しかも「バーバリーコート」と呼ばれる、独特のチェック柄とベージュのコートで、女性が着るにはやや抵抗感があった。
そのイメージが少し和らいだのは、いわゆる「キャリアウーマン(おそらく「死語」となっているだろう)」の登場だ。
彼女達の「男性と仕事で肩を並べる!」と言う強い意識が、レディースと言う分野を広げてきたように感じる。
ただ、そのイメージが強すぎて、「バーバリー」は「年長者ブランド」というイメージが付いてしまった感がある。

それを打破したのは、1990年代の女子高校生と安室奈美恵さんかも知れない。
女子高校生にとって「バーバリー」というブランドではなく、お洒落なチェック柄のマフラーとして人気を集め、その当時は相当「偽バーバーリーマフラー」が市場に出回った。
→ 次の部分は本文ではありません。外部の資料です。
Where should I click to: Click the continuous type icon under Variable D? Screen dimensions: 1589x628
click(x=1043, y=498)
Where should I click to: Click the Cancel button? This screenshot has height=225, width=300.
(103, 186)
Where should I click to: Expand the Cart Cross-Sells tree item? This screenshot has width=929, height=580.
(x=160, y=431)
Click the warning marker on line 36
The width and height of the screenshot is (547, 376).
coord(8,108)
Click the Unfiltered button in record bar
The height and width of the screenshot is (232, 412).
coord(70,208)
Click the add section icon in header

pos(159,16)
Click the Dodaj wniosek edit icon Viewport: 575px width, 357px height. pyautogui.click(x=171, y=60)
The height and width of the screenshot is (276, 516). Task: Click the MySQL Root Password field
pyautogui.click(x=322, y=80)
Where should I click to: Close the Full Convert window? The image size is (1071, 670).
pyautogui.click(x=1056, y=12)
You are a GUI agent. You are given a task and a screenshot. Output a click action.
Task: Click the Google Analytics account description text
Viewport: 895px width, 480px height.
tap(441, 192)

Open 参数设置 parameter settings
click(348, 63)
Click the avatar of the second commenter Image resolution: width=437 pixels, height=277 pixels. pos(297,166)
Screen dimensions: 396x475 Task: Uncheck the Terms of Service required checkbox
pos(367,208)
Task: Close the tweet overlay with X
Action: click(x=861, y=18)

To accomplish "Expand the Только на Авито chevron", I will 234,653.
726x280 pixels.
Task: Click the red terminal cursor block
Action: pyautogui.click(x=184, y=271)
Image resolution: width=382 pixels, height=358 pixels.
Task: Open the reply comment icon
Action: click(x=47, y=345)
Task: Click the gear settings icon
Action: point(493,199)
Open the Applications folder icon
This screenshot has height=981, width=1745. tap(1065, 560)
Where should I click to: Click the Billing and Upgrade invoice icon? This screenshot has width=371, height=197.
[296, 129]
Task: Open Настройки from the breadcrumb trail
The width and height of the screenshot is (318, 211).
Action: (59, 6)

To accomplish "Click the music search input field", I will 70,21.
そして、安室奈美恵さんが結婚・妊娠記者会見の時に「バーバリーのミニスカート」だったことで、一気に「バーバリー」の客層が若返ったような印象がある。
それを切っ掛けに「ブルーレーベル」などは、若い女性の人気ブランドとなった。

今回のリリースをよく読むと、「ブルーレーベル」そのものは、三陽商会が引き継ぐようだ。
今の「ブルーレーベル」のファンは、「バーバリー」というブランドに魅力を感じているのか?と言う点が、今回のライセンス解消のポイントではないだろうか?